# Objectif de la tâche
Reprenez la critique de la pièce « Gauguin – Van Gogh », présentée ci-dessous, et poursuivez-la après sa dernière phrase.

# Texte retenu
Depuis le 3 septembre, le Lucernaire accueille « Gauguin – Van Gogh », une création de Cliff Paillé et David Haziot. Après un passage remarqué à Avignon cet été, la pièce s’installe à Paris pour notre plus grand plaisir. Et c’est l’occasion de retrouver deux comédiens hors pair, Alexandre Cattez et William Mesguich, dans un vibrant hommage à deux monstres sacrés de la peinture.
Octobre 1888. Sous les conseils de son frère Théo qui est marchand d’art, Vincent Van Gogh propose à Paul Gauguin de s’installer avec lui dans sa « maison jaune » à Arles dans le but de créer une maison d’artistes. Les deux compères ayant des caractères diamétralement opposés, la cohabitation se veut riche en échanges mais pas toujours évidente…
Avec « Gauguin – Van Gogh », on entre dans l’intimité de deux des plus grands artistes peintres français. Le public découvre leurs caractères : Van Gogh est angoissé, Gauguin est libre. Cela se ressent à travers leur vision de l’art. Si Van Gogh s’attache au réel, Gauguin, lui, prône le recours à l’imagination. Ainsi, les deux artistes vont partager leurs points de vue à travers des discussions semées de désaccords, de désillusions, mais de moments plus joyeux aussi. Car chacun va apprendre de l’autre à travers ces jours passés ensemble. Si Van Gogh semble enfermé dans une certaine folie qui lui coûtera la vie, Gauguin, de son côté, cherche à survivre pour sa famille et à évoluer en tant qu’artiste, en n’oubliant pas qu’il veut tout se permettre. Ensemble, ils vont vivre une vie de bohème, allant régulièrement rendre visite aux prostituées, peignant tout le jour durant. On est fasciné par la rapidité d’exécution de Van Gogh qui peint plusieurs tableaux par jour afin de saisir un instant sur ses toiles quand Gauguin, lui, prend davantage de temps pour rendre compte d’une idée. On vit les doutes de ces grands artistes qui ne savent pas qu’ils deviendront des mythes de l’art français, des doutes créant de grosses angoisses à Van Gogh, craignant de ne jamais être assez bon, des doutes qui rendront cette amitié toxique, expliquant le drame de l’oreille coupée…
Au-delà de l’histoire de ces deux peintres, le texte nous interroge sur ce qui fait justement les grands artistes. En les voyant en proie à des inquiétudes les paralysant parfois, le spectateur se rend compte de la force du travail et de la volonté dans l’art. Nul n’acquiert la réussite sans se donner entièrement pour son travail. A l’heure où tout va trop vite, où des dizaines de films sortent au cinéma chaque semaine, où les plateformes nous inondent de contenus, un spectacle comme celui-ci fait du bien car il montre que, pour arriver à l’excellence d’un Van Gogh ou d’un Gauguin, il faut du temps, de la passion, de l’investissement. Rien ne se fait sans souffrance dans l’art et il faut parfois supporter les doutes, les craintes pour atteindre ses objectifs… ou au final penser ne jamais les atteindre pour se montrer toujours compétitif. Comme le dit Van Gogh dans la pièce, rien n’est jamais terminé. Cela peut être achevé mais pas véritablement terminé. Cette notion de l’effort, que l’on retrouve aussi chez les grands écrivains du XIXe siècle, est particulièrement frappante dans la pièce. Un peintre peut-il tout montrer ? Faut-il peindre le réel ou donner sa propre vision des choses ? L’art a-t-il des limites ? Van Gogh et Gauguin ont été les précurseurs de peintres plus modernes auxquels ils ont ouvert la voie. Cela se ressent véritablement dans l’écriture de cette pièce.

# Données

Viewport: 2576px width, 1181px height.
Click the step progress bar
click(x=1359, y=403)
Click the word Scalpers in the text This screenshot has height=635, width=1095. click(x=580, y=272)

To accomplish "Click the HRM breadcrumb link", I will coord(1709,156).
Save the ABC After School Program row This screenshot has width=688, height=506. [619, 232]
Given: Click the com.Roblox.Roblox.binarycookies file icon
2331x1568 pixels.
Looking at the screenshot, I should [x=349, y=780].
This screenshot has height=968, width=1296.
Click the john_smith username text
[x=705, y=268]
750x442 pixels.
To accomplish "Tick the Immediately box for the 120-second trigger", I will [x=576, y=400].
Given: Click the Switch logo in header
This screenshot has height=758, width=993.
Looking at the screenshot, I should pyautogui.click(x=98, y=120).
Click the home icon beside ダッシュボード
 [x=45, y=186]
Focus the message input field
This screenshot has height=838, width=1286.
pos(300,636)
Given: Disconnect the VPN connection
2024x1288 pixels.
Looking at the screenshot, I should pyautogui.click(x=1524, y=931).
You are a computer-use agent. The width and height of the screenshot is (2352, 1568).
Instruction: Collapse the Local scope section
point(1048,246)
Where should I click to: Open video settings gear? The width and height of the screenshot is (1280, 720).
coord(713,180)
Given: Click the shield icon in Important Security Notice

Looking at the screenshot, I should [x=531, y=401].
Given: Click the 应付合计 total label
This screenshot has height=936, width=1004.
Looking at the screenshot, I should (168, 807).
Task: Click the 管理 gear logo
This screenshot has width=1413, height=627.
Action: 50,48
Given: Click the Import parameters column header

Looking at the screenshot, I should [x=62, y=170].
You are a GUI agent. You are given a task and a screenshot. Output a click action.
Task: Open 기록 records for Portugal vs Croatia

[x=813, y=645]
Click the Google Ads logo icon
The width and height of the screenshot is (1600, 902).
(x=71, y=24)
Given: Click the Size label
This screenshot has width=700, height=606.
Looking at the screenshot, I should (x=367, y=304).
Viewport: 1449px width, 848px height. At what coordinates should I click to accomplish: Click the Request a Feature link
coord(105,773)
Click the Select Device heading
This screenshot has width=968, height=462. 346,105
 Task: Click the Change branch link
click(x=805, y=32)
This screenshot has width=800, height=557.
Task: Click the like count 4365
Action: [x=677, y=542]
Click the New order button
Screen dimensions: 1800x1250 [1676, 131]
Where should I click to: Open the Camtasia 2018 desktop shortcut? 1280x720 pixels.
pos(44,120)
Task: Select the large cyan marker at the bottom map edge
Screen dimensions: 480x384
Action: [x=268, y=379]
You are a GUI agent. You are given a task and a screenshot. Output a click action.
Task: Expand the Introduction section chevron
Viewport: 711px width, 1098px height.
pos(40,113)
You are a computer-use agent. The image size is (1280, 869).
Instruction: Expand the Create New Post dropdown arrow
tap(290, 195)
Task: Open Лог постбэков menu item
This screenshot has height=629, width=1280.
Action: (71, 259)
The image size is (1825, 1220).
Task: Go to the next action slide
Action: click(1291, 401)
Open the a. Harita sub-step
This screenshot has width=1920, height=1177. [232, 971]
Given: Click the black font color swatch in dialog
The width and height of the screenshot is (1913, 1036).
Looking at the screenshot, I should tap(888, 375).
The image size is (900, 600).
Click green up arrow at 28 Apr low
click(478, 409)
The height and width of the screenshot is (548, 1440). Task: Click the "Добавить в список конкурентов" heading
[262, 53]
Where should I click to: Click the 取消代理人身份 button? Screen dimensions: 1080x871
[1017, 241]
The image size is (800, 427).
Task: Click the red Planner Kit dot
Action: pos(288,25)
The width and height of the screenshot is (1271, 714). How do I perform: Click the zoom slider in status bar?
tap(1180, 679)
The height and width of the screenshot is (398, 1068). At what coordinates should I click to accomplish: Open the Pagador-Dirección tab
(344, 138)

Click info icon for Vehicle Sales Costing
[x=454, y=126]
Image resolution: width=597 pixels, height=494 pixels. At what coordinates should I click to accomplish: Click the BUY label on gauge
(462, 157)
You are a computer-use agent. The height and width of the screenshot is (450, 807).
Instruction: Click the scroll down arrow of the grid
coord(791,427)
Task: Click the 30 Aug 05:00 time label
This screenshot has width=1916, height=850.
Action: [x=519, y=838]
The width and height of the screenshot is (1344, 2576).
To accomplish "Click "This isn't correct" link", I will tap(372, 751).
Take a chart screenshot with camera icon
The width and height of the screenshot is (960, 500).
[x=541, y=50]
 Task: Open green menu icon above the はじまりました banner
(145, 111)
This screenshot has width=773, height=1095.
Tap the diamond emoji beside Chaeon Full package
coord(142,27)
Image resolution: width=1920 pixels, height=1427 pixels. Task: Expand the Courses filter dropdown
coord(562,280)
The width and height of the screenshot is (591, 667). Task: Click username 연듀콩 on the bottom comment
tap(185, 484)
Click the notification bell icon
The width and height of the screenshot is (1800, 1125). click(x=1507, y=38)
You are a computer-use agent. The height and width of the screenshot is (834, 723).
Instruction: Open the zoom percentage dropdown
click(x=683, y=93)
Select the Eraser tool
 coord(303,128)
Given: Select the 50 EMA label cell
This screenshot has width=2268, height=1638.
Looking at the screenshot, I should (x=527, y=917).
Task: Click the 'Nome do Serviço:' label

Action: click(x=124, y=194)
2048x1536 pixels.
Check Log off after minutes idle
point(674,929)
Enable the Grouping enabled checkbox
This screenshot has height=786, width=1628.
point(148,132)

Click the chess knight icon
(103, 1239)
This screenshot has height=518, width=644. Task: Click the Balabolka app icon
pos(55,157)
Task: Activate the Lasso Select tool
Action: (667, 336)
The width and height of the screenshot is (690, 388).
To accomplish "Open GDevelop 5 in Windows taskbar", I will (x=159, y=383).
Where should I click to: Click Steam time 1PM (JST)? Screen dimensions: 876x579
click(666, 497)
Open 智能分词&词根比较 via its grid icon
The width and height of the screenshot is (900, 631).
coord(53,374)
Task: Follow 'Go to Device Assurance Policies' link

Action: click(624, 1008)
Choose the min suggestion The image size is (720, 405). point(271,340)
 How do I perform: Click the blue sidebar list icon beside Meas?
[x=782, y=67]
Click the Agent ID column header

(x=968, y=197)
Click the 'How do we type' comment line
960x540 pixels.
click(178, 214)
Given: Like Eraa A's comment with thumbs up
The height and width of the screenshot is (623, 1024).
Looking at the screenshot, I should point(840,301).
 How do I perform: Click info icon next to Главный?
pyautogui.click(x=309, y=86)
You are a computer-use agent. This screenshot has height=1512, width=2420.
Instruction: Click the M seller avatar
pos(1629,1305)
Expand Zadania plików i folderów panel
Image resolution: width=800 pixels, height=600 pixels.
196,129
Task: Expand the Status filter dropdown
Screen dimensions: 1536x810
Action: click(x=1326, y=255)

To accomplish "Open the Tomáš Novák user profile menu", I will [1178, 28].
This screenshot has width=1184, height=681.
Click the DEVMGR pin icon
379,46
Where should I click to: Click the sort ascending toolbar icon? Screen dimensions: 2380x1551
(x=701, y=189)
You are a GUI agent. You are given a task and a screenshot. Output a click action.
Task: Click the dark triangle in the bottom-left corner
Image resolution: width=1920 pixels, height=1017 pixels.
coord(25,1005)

# Production attendue
Un tel propos se devait d’être servi par deux acteurs à la hauteur de ces illustres personnages. Alexandre Cattez et William Mesguich donnent vie aux deux artistes avec une vérité tellement flamboyante que le public en reste sans voix à la fin du spectacle. Ils sont vibrants, époustouflants, sublimes. Alexandre Cattez nous présente un Gauguin sans le sou mais débrouillard et sûr de lui. William Mesguich est un Van Gogh bourré d’angoisses et enfermé dans ses craintes avec une volonté de s’élever, sans savoir comment. Avec une mise en scène qui utilise des projections, des jeux de lumière, des chevalets floutés, cela crée une ambiance d’atelier qui happe le spectateur jusqu’à la fin.
« Gauguin – Van Gogh » est une réflexion sur l’art à travers deux artistes passionnants. Un spectacle sous forme de joute verbale impressionnante. A voir.
Audrey C.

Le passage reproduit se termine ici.